Ma ancora nel testo (pag. 139, II edizione, nota 15) si continua:
" Ho introdotto anni fa il gioco di parole non gratuito che dice che l'adolescenza è
"adol-essenza".
Stà in ciò la differenza tra il bambino nei primi anni e l'adolescente: il primo non è ancora segnato dalla colpa così astratta e così reale nelle sue conseguenze, di una essenza costruita in odio al rapporto.
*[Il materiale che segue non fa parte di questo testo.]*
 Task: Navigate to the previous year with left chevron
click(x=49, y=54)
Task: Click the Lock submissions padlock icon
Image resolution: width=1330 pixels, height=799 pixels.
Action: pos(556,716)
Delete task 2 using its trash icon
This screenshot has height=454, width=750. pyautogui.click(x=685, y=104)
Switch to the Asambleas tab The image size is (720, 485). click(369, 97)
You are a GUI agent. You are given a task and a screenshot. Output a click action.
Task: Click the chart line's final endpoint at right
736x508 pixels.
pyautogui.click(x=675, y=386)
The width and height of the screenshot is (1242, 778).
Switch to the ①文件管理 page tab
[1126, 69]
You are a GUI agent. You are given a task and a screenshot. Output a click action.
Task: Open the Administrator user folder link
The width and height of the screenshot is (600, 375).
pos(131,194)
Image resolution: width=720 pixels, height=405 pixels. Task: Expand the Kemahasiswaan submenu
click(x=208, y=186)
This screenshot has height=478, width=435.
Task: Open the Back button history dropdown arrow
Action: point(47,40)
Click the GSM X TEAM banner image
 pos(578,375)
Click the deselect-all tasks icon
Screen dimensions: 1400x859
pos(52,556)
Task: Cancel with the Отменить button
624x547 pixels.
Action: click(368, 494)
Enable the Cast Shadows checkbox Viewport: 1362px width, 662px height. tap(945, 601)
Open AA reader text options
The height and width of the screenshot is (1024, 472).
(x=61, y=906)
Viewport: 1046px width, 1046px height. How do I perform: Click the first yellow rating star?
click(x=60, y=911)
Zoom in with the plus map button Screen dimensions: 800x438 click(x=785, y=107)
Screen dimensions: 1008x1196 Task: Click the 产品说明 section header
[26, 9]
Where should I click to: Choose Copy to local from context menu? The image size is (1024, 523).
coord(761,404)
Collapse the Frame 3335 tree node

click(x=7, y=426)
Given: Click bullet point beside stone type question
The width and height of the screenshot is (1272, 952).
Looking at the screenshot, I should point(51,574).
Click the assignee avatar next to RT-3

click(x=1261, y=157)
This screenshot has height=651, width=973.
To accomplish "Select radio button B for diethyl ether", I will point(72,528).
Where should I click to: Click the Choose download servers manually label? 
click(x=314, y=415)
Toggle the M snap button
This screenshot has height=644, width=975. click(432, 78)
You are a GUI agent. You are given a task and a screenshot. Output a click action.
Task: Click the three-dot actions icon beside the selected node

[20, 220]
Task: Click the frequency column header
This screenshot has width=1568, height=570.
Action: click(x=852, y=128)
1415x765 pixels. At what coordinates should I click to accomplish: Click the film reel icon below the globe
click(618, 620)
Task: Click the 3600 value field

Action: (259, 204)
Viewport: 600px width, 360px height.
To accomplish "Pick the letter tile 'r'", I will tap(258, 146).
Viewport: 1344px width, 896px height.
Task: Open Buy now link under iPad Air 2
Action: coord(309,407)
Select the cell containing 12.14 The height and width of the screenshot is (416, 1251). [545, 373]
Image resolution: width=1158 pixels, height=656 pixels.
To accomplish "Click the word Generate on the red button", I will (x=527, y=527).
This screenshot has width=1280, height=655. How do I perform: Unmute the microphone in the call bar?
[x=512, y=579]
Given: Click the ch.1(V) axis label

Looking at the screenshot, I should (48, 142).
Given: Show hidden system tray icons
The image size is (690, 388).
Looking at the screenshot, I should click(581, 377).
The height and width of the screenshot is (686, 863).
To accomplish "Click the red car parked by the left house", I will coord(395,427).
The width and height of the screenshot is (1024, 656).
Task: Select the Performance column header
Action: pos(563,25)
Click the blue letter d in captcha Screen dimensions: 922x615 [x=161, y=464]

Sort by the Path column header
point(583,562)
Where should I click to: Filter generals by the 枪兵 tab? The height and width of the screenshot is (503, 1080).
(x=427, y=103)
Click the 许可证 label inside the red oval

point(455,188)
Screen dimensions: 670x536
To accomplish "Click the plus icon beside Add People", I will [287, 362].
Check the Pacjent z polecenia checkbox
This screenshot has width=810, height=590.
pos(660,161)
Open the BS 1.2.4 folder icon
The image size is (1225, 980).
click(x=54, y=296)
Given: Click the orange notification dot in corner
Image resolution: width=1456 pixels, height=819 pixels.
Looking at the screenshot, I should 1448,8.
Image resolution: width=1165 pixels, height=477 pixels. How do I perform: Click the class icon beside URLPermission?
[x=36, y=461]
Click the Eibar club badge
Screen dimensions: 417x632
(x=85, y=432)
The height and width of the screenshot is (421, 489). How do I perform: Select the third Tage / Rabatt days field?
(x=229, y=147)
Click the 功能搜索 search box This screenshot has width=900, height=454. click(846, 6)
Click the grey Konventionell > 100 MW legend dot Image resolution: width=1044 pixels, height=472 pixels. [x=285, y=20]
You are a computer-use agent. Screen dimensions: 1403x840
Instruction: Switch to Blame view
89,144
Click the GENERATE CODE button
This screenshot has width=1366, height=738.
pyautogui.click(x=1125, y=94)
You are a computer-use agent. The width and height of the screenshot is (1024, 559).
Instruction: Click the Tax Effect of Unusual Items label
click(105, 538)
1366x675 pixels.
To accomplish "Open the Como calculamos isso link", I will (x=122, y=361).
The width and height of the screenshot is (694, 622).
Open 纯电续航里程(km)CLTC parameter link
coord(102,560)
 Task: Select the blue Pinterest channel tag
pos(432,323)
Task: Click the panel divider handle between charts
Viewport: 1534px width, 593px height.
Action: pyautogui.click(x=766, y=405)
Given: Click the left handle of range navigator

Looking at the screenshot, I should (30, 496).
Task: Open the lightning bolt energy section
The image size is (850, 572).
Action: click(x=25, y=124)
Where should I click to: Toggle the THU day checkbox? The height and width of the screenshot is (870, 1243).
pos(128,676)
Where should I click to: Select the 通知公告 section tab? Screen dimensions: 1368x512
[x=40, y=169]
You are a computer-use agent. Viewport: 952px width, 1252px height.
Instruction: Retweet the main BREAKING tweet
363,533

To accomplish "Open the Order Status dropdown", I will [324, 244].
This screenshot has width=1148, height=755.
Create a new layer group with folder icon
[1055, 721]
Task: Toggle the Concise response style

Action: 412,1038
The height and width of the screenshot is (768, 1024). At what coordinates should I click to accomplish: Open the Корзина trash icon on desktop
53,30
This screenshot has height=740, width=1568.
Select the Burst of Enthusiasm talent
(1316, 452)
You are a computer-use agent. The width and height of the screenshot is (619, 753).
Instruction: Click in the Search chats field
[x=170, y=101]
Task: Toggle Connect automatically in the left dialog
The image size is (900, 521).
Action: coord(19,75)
In questo modo ho anche detto l'… essenziale del "periodo di latenza": il periodo di incubazione della corruzione astratta di minore. Dopo la quale si apre la questione dell'innocenza, non garantita da alcuna legge di sviluppo né dall'educazione (né
tantomeno, aggiungo, dalla prevenzione).Si tratterà di sapere come, se ciò è possibile, trasformare in felix la colpa."
Proprio nel tempo in cui i sessi raggiungono la loro maturità biologica, il soggetto si rende disponibile alla sessualità come obiezione alllo squilibrio e alla diversità nel rapporto e si oppone alla libido, ossia il pensiero dei rapporti come rapporti possibili in quella differenza dei corpi che sono i sessi.
Posso avviarmi alla conclusione ricordando che quindi la grande astrazione "parità" cui seguono "istintività" e "sessualità" non sono altro che i fondamenti di una teoria di obiezione al rapporto e alla soddisfazione che ne deriva.
Il cosiddetto "adolescente" è quindi solo l'uomo nel tempo della crisi, cioè l'uomo la cui coscienza non riconosce più il Pensiero di Natura (che è il significato di "inconscio": la memoria di una prima soddisfazione non più riconosciuta come legge dalla coscienza).
Il cosiddetto "adolescente" è in questo impasse :
- non rinuncia alle rinunce della elaborazione continua dell'inganno (quel rimuginare e dubitare con effetto paralizzante sulla vita futura di cui parla Freud nelle "teorie sessuali" del1908),
- si è sottratto ai benefici della posizione di figlio: non è più pensabile l'essere erede e l'essere erede universale,
- e ponendo l'essenzialismo della vita in opposizione alla giuridicità dei rapporti (istintività e sessualità in primis) finisce per eliminare ogni meta di soddisfazione.
In questo senso è pensabile che, senza la correzione dell'errore si possa rimanere "adol-essenziali usque ad mortem" e che la maturità senza esami che già era del bambino si perda tra i finti esami di maturità, sempre più chiaramente teorizzati e radicati nella astrazione della
"evolutività".
Sono convinto che sia vero che meglio sarebbe dopo la pubertà entrare direttamente all'università… concedendo a questa unica
"ità" il beneficio della "eccezione che conferma la regola" delle astrazioni.